So far I’ve mentioned substitution reactions, where we’re forming and breaking a bond on the same carbon.

Today let’s talk about a new class of reactions, called elimination reactions

The first question to ask is just to focus on the bonds forming and breaking. 

Every elimination reaction follows the same pattern.

  • We’re breaking C-(leaving group) bond,
  • We’re breaking C-H (note how these bonds are adjacent to each other!)
  • We’re forming a C-C PI bond. 
  • Also, we form a new bond between the H and a base.

Notice how the C-C Pi bond forms where those two bonds broke.

Here’s a typical example – a very simple one.

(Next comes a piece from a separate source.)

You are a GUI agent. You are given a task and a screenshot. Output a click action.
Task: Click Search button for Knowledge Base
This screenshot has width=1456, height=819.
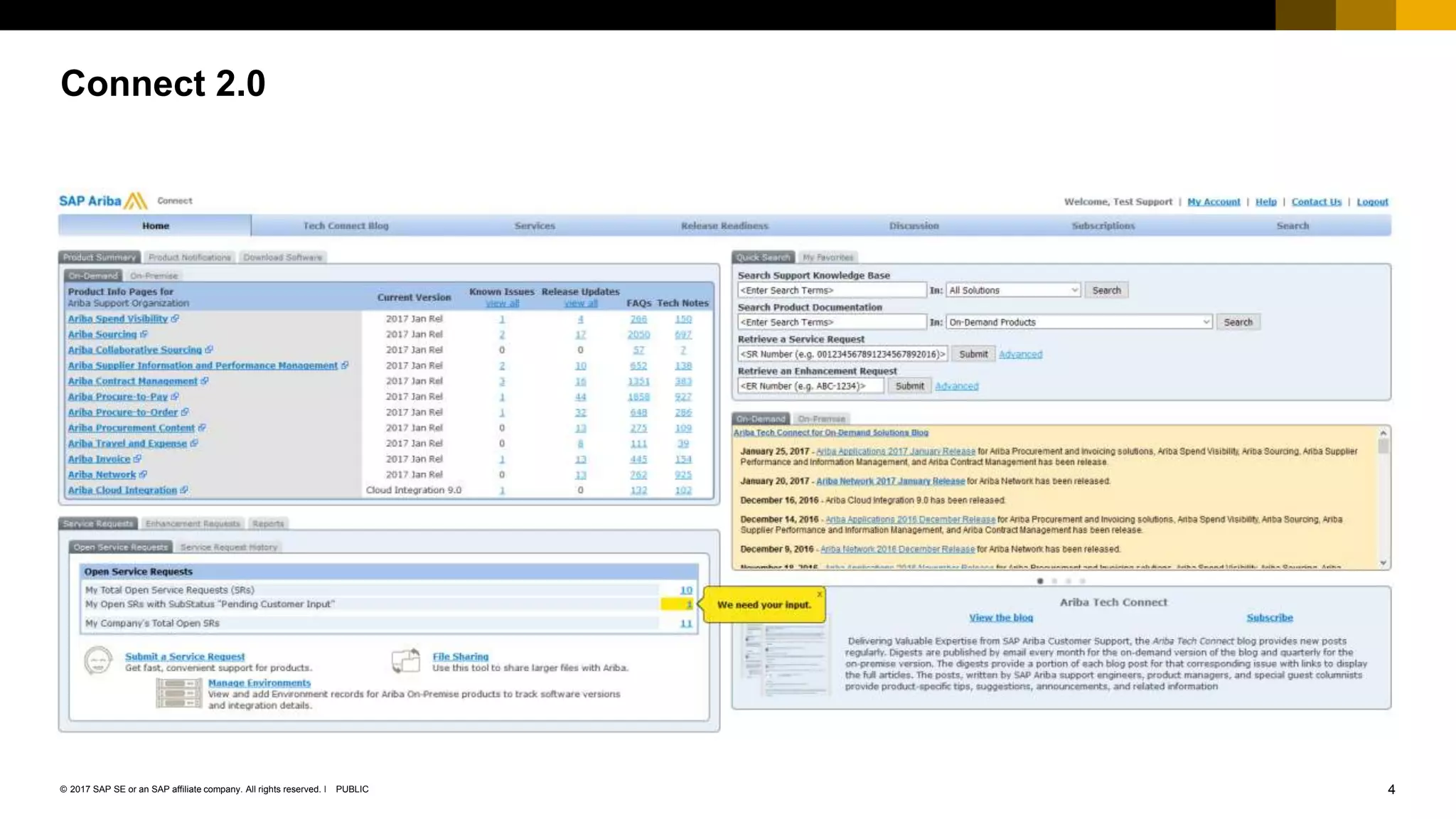click(1106, 290)
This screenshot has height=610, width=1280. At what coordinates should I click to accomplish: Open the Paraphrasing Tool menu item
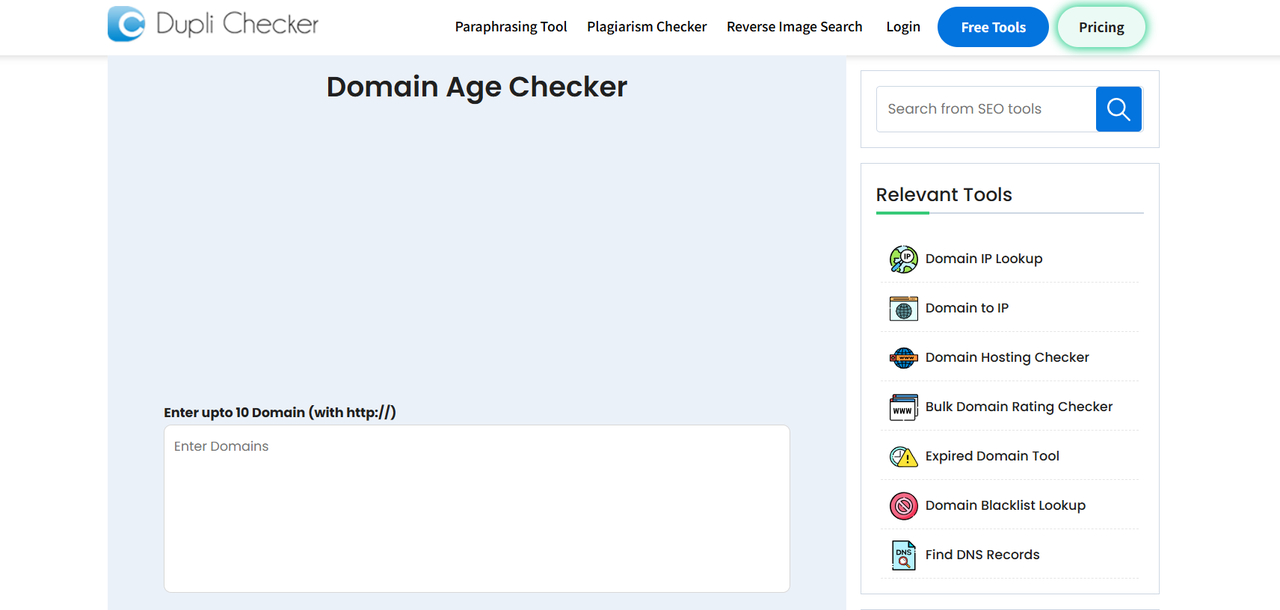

Here, we start with an alkyl halide (or other compound with a good leaving group), and we add a base.

Our product here is an alkene.

Look at the bonds formed and broken.

  • breaking C-Br (this is our good leaving group)
  • breaking C-H (this H goes to the base)
  • forming a C-C pi bond
  • forming an O-H bond 

EVERY elimination reaction will form a new Pi bond and break TWO separate bonds on carbon. 

Tomorrow: more details on how these reactions actually work.

Thanks for reading! James

P.S. Last note: see that we’re also forming a salt here. It’s safe to ignore this, since we generally don’t consider it important, but I like to draw out balanced equations so it’s clear that no atoms are being created or destroyed.